Spiel mit dem Virus

Seit heute sind im Kanton Zürich alle Spiel­hallen und Casinos geschlossen. Damit endet eine bizarre Sonder­regel der bishe­rigen Corona-Mass­nahmen. Eine Repor­tage, die von der Realität über­holt wurde. 
Illustration: Anna Egli

Disclaimer: Diese Repor­tage wurde vor der Bekannt­gabe der neuen Mass­nahmen im Kanton Zürich verfasst. Dieser hat am 09.12.2020 beschlossen, Casinos und Spiel­hallen zu schliessen. Unser Text wider­spie­gelt die Situa­tion vor dem Inkraft­treten der neuen Regeln am 10.12.2020. 

Abstim­mungs­sonntag. Düster, wie meistens. Die Kriegs­ge­schäfte-Inita­tive – abge­lehnt. Die Konzern­ver­ant­wor­tungs­in­itia­tive, die Hoff­nungs­trä­gerin – ebenfalls.

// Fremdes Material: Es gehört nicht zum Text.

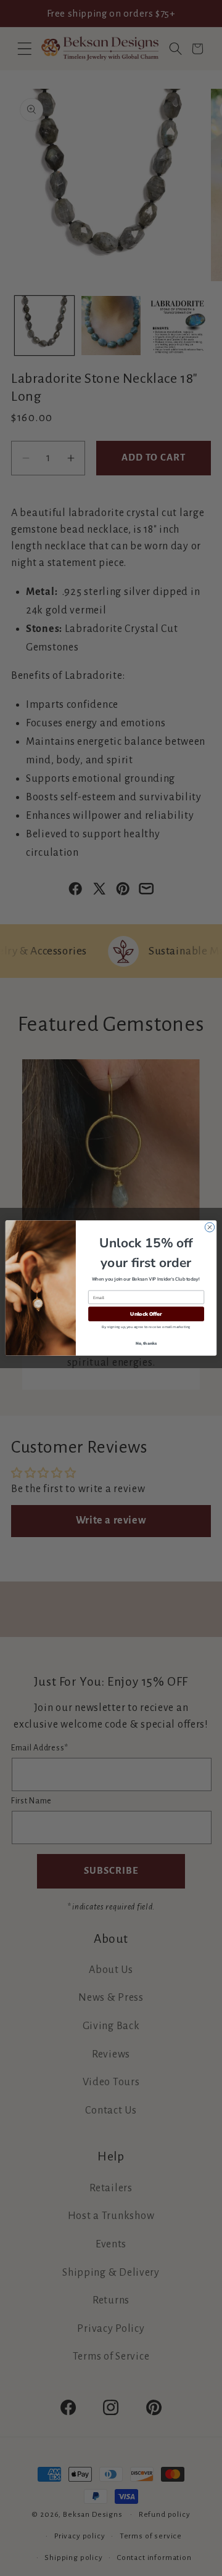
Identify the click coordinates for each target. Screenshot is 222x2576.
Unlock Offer (146, 1314)
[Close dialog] (209, 1227)
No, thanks (146, 1343)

Die Märkte gewinnen immer. Die katho­li­schen Kantone meistens. Und dann ist ja auch noch Pandemie und fast alles verboten, was irgendwie Spass macht und in Frage käme, um sich von diesem mora­li­schen Sieg abzu­lenken. Zumin­dest nach 23.00 Uhr. „Was tun?“, fragen wir uns frei nach Lenin.

Wir gehen ins Casino.

Die Roll­treppen hoch, hinein in diesen glitz­rigen, vergla­sten und vergol­deten Schlund, der sich so sehr darum bemüht, glamourös zu wirken und so deut­lich daran schei­tert. Es ist Sonn­tag­abend, 22:00 Uhr, und wir sind nicht allein.

Sonder­fall Casino

Aufgrund der stei­genden Fall­zahlen verhängte der Bundesrat Ende Oktober eine schweiz­weite Sperr­stunde: Um 23:00 Uhr müssen alle Bars und Restau­rants ihre Lichter löschen. Einige Kantone, vor allem in der West­schweiz, aber auch Basel, gehen sogar noch weiter als der Bundesrat: Sie schliessen die Bars voll­ständig. Betreiber:innen, die bereits unter den Ausfällen der ersten Welle ächzten, fürchten jetzt das endgül­tige Aus unzäh­liger Bars und Restaurants.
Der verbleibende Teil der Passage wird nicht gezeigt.